I'm managing a server running NFS v4 with Pacemaker/OpenAIS. NFS is configured to use TCP. When I migrate the NFS server to another node in the Pacemaker cluster, even though the metadata is persisted, connections from the clients 'hang' and eventually time out after 90 seconds. After that 90 seconds, the old mountpoint becomes 'stale' and the mounted files can no longer be accessed.
The 90 second grace period seems to be part of the server configuration and not the client configuration. I see this message on the server:
kernel: NFSD: starting 90-second grace period
If I restart the NFS client on the client nodes after I migrate (unmounting and then remounting the share), then I don't experience the problem, but connections and file transfers still interrupted.
Three questions:
- What is the 90 second grace period? What's it there for?
- How can I keep the files from going stale on the clients without restarting them after I migrate the NFS server to another node?
- Is it actually possible to migrate the NFS server without having large file uploads drop?
NFS stores a lot of the client's state on the server. Pacemaker/OpenAIS can't make up for NFS's shortcomings in this area. The grace period is there for the server and clients to recapture state. It's part of the protocol.
Anyway, it seems that you are not moving client state over completely (like /var/lib/nfs contents). See this for ideas and what needs to be synced state-wise on the server side.
Whereas with NfSv3 you could specify UDP transport for mounts to achieve instantaneous failover and the client/server wouldn't be any the wiser, NFSv4 makes it a little more tricky. Foremost because TCP is the only available transport and it's not in TCP's nature to have a connection ripped from beneath it's feet and carry on like normal.

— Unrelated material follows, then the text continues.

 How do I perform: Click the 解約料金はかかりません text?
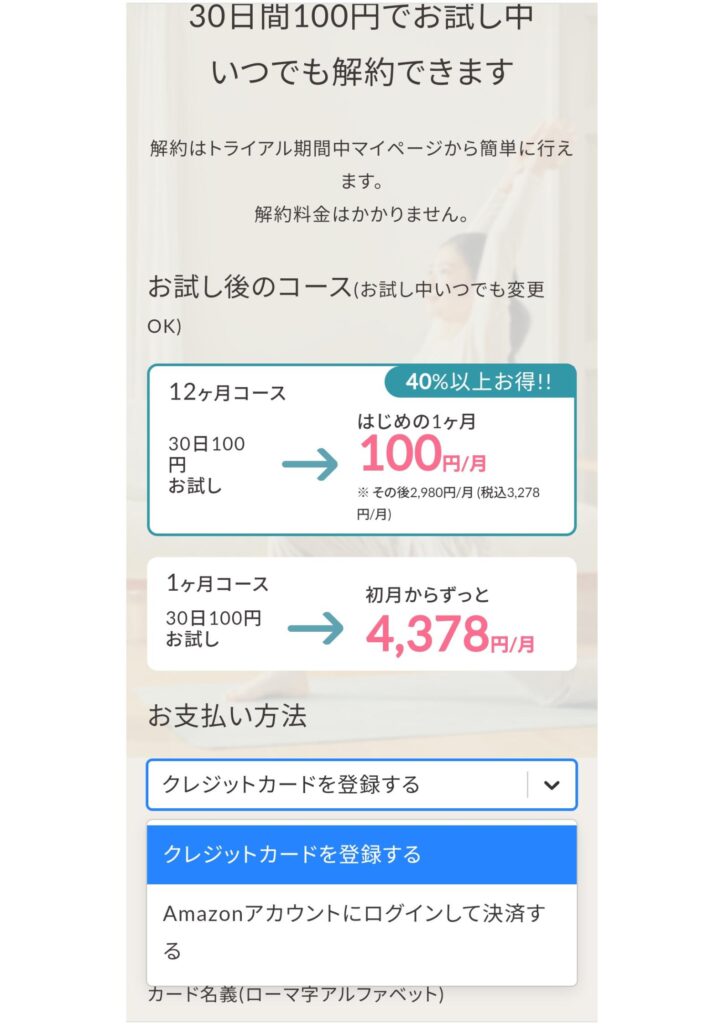coord(362,214)
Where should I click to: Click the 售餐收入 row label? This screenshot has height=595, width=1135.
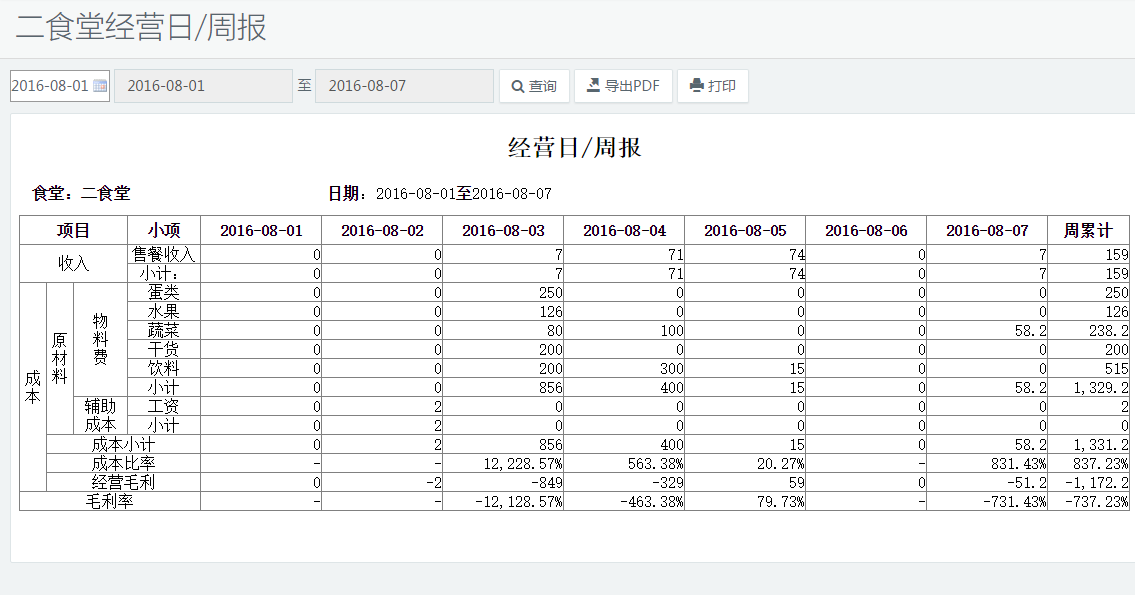coord(164,255)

You can get the transfer time down. Especially if you follow the advice about a common server state directory and maintaining FSIDs. Try to pull the listening interface before stopping NFS and make sure that mounts aren't retracted (
exportfs -ua
). But it will never be absolutely instant.You should also bear in mind that switching from one server and then straight back again is a no-no. The former server can still hold the previous connections open in a
TIME_WAIT
state and will refuse new connections for up to 20 minutes.A lot of the details on this Heartbeat wiki page are a bit old school but still pertinent.
Is the physical disc shared between the units, eg is it a SAN disc ?

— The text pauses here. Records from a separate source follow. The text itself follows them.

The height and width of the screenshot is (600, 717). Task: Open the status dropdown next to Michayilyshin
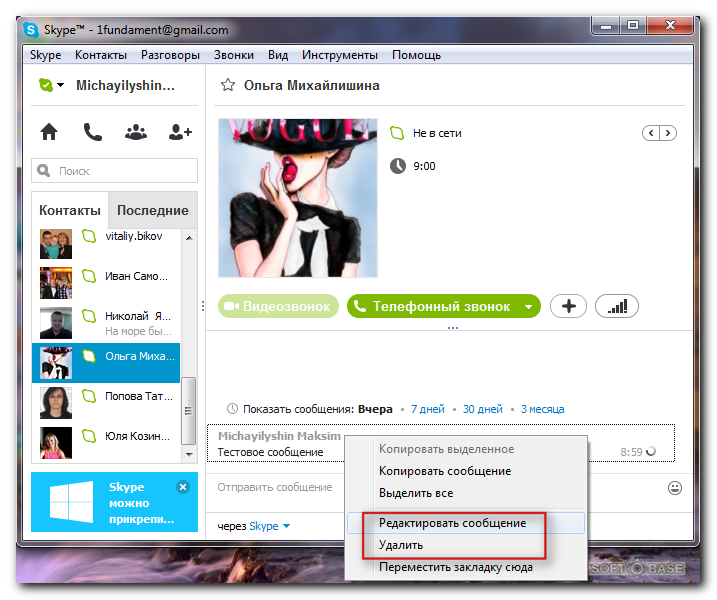click(60, 86)

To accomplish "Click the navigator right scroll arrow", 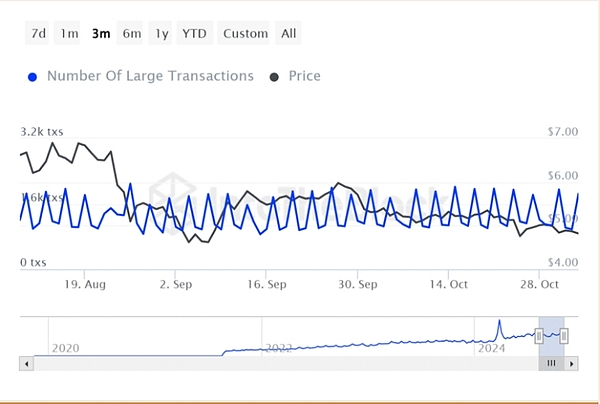I will point(571,363).
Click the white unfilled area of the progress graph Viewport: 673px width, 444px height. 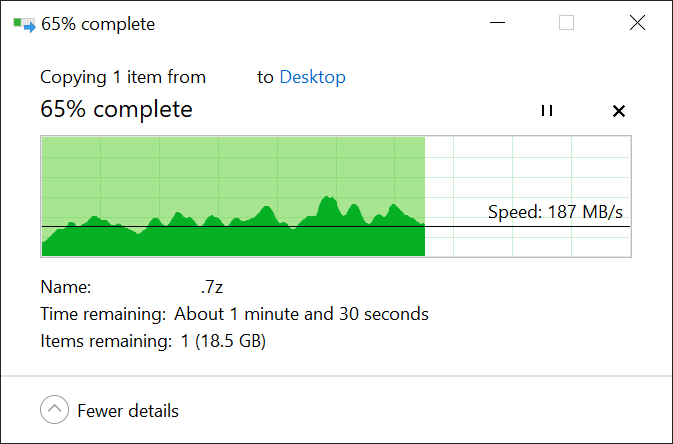click(x=530, y=170)
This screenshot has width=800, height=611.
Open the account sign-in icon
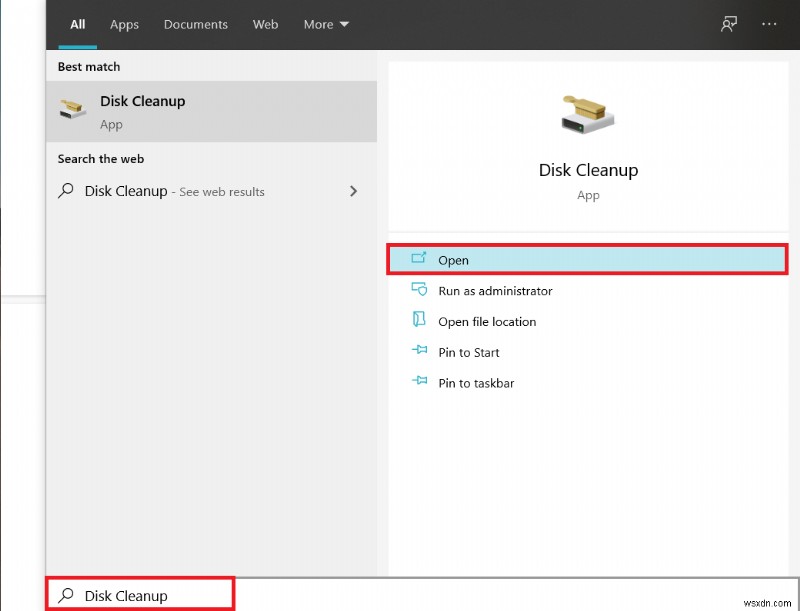tap(729, 24)
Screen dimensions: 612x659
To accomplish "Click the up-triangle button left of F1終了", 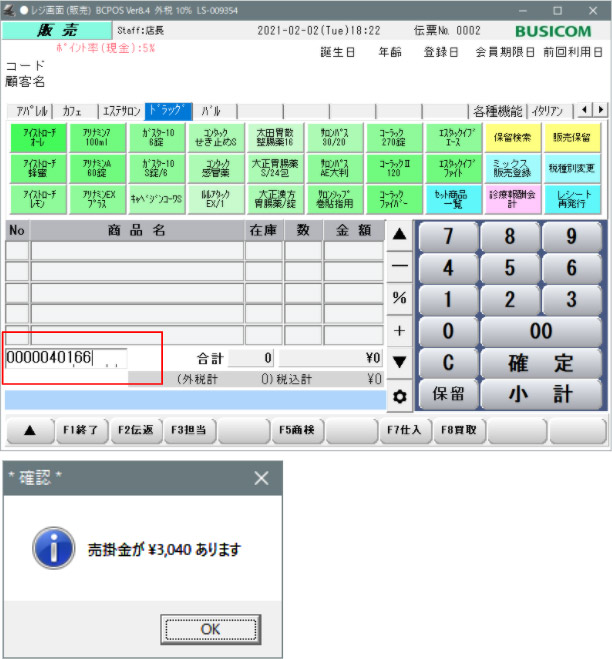I will (x=29, y=431).
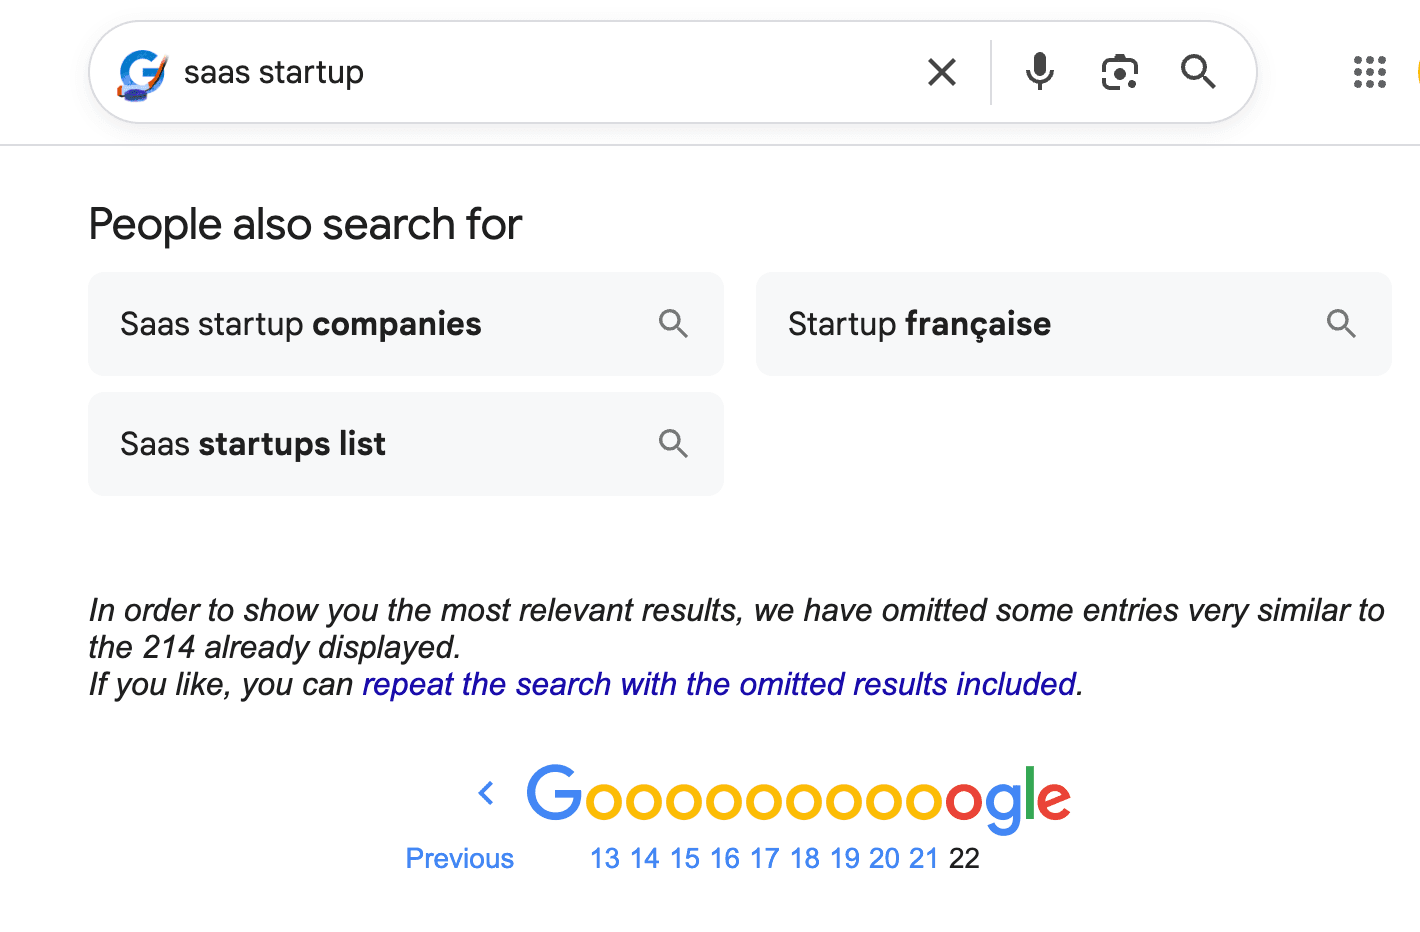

Are you exporting the disc with a constant fsid
/share *(rw,sync,fsid=6667)
otherwise:
The inode-Number, the IP, the minor and the major number of the device that serves NFS have to be the same to keep the same NFS-file-handle. So use lvm on top of device and keep minor/major of lvm in sync.

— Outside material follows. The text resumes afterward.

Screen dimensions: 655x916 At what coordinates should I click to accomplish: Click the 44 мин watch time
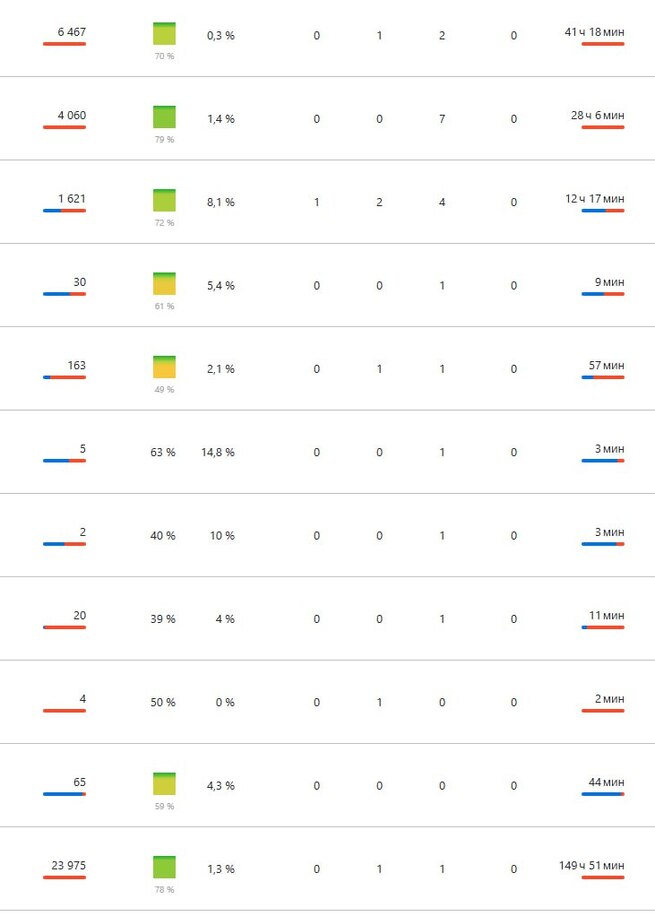point(609,782)
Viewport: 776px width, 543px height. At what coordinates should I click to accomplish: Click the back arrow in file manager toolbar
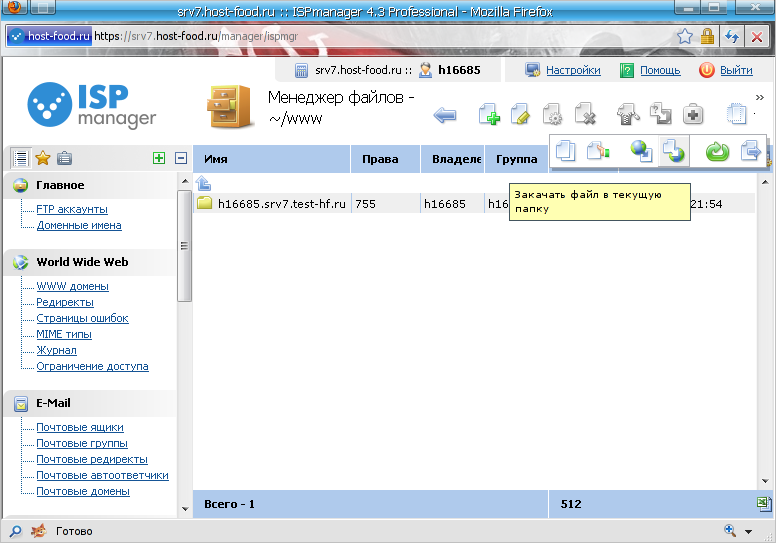445,115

NFSv4 is a stateful protocol, meaning the parties (client, server) should be aware at all times one about the other if they are engaged in communication. in other words, if the server is stopped & restarted somewhere else, the clients should disconnect before the move, then reconnect when the move is complete (I guess Pacemaker + NFSd != love :-)
maybe you should try glusterfs for HA / clustering